## Assigned task
Restate word for word the entries below, starting at the line with "This screenshot has width=1024, height=523." and ending at the line with "You are a computer-use". Keep both end lines and omit the pictures.

Source information: Begin

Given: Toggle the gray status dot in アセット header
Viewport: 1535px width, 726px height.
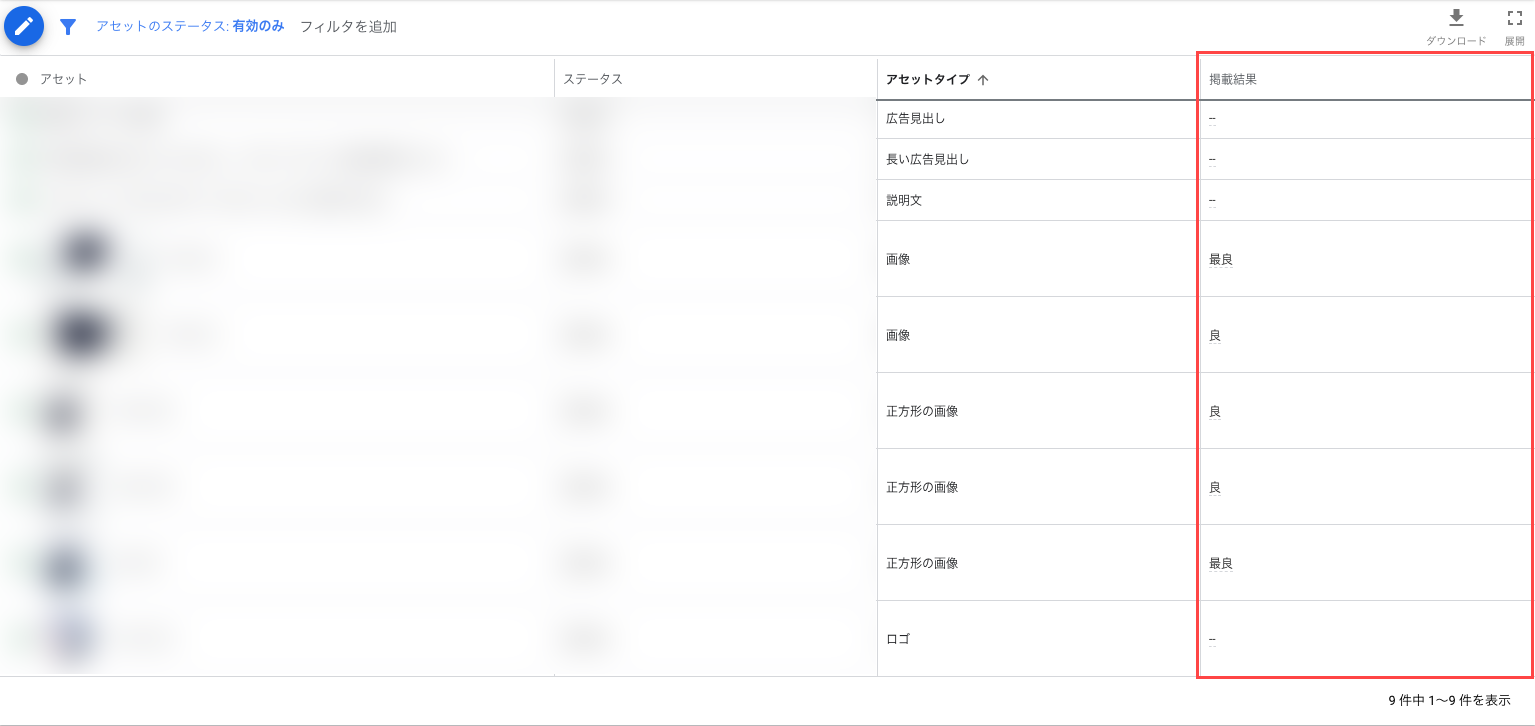Looking at the screenshot, I should point(22,79).
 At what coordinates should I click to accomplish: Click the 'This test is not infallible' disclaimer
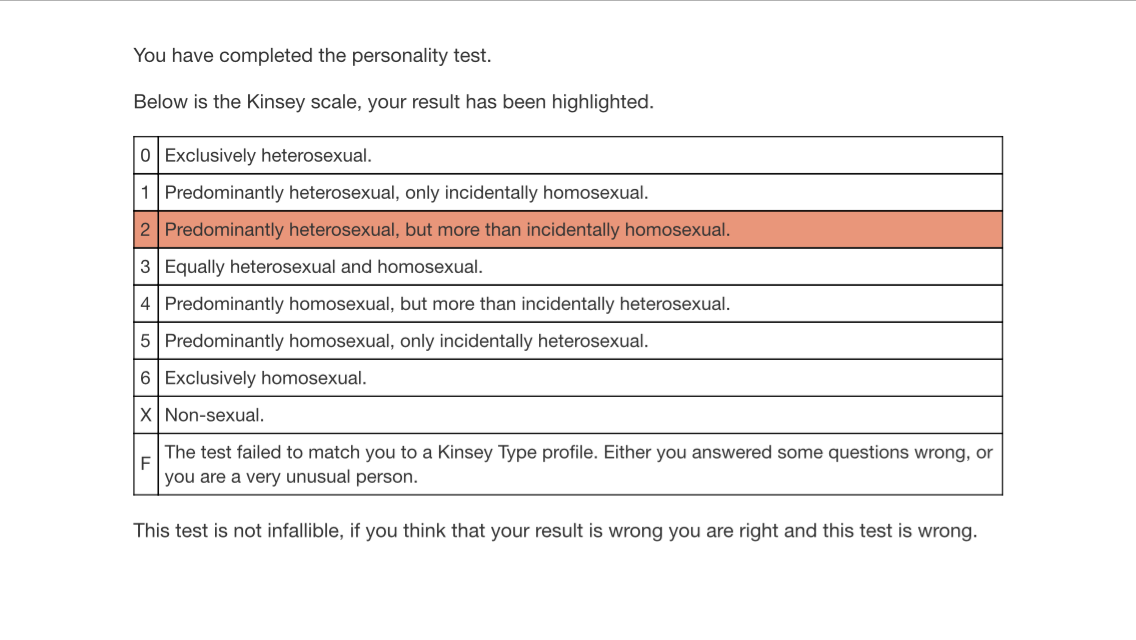pos(555,531)
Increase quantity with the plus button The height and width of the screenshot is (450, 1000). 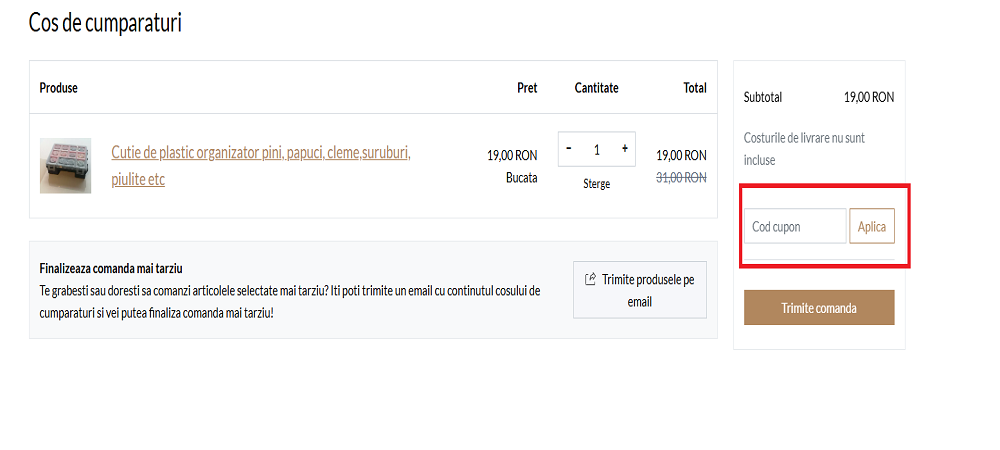click(625, 149)
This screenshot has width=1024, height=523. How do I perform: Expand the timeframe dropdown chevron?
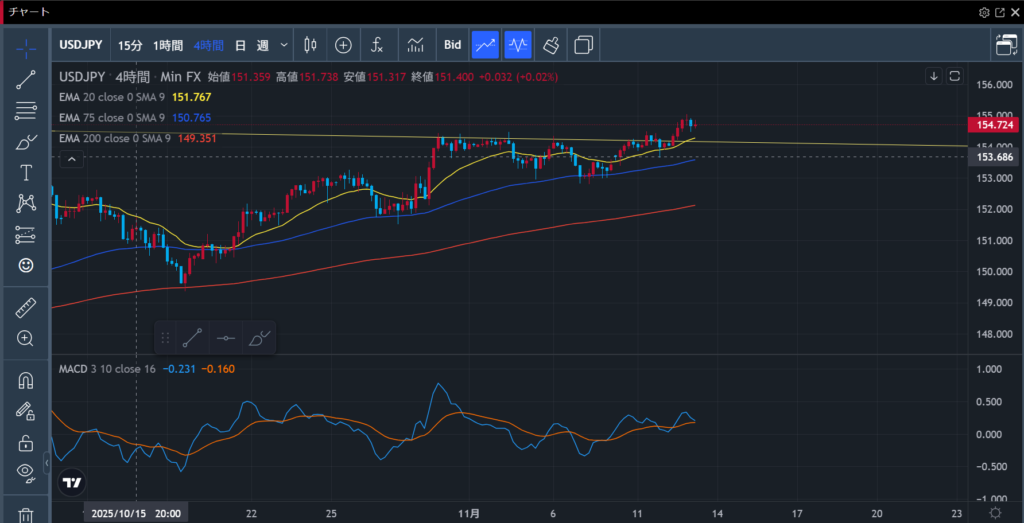(285, 45)
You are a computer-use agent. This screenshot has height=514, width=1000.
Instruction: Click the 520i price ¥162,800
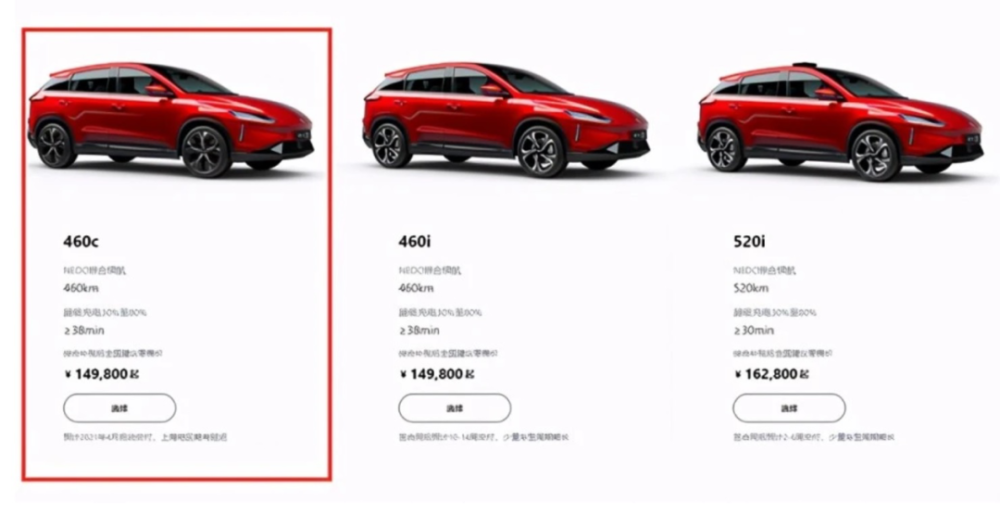tap(771, 374)
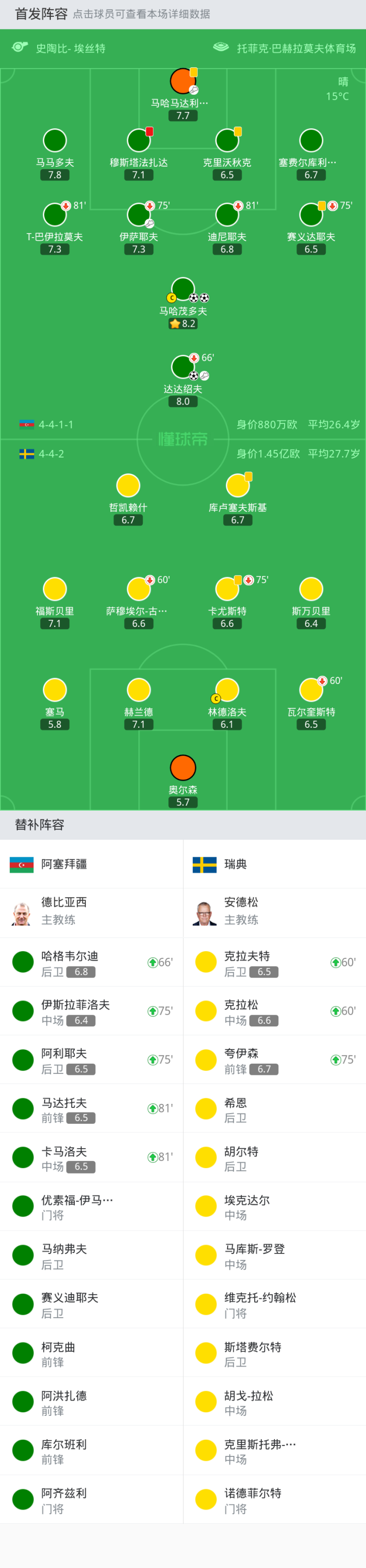The width and height of the screenshot is (366, 1568).
Task: Click the stadium icon beside 托菲克·巴赫拉莫夫体育场
Action: pyautogui.click(x=221, y=47)
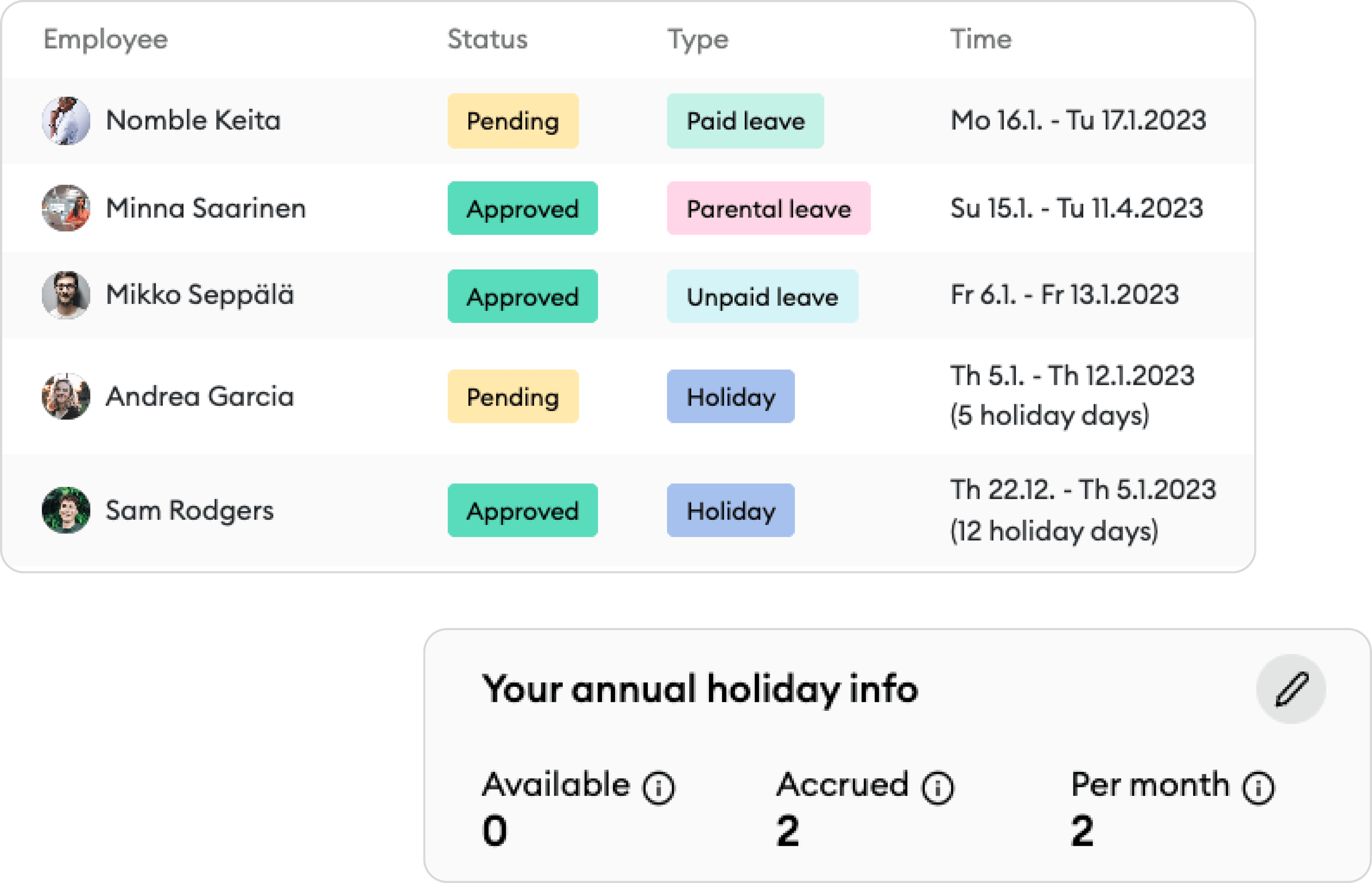The image size is (1372, 883).
Task: Select the Paid leave type tag
Action: pos(745,121)
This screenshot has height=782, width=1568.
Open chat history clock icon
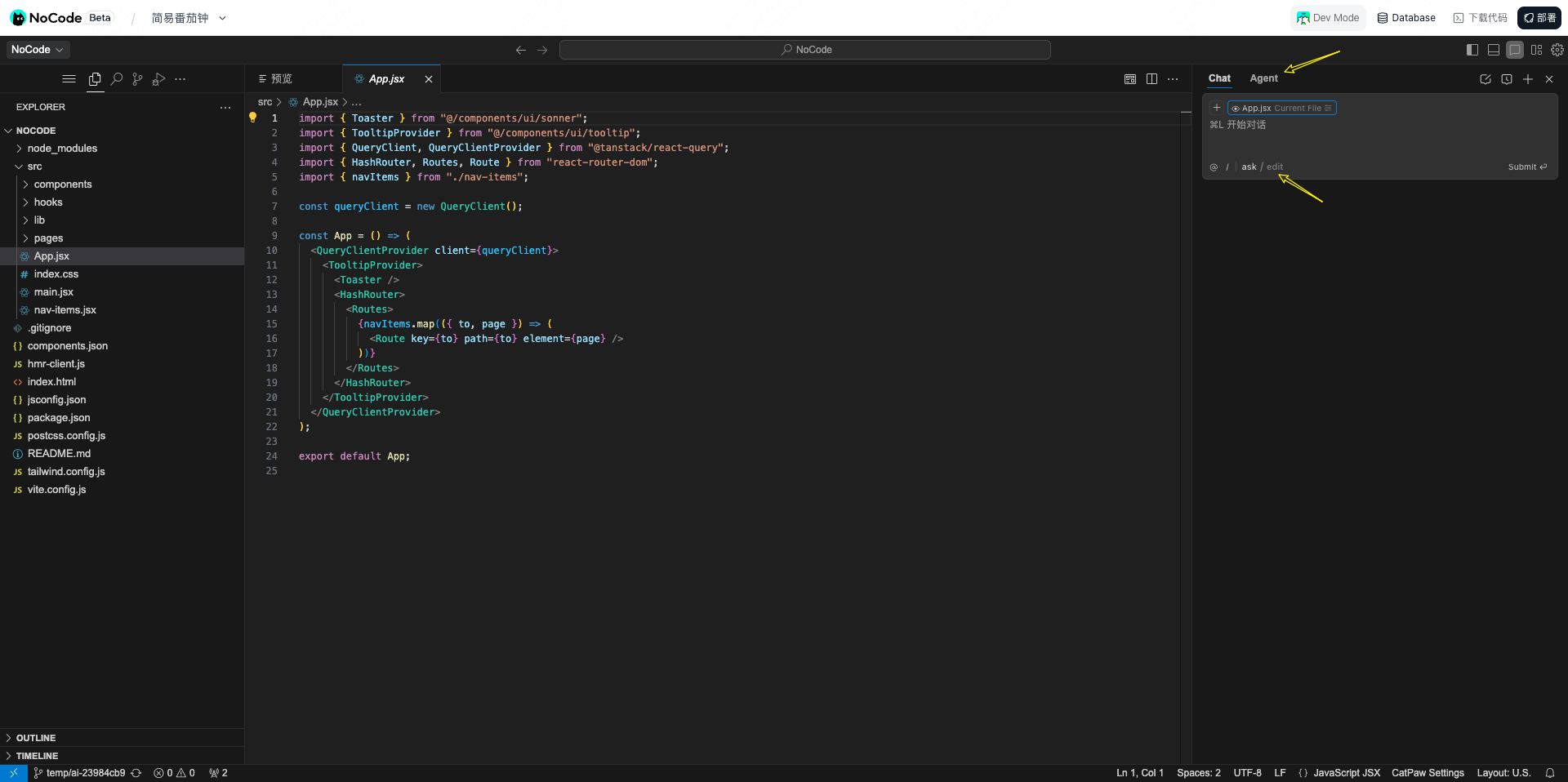click(x=1507, y=79)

Source information: End

## Result of this task
This screenshot has width=1024, height=523. How do I perform: Expand the timeframe dropdown chevron?
(285, 45)
You are a computer-use agent. This screenshot has height=514, width=1000.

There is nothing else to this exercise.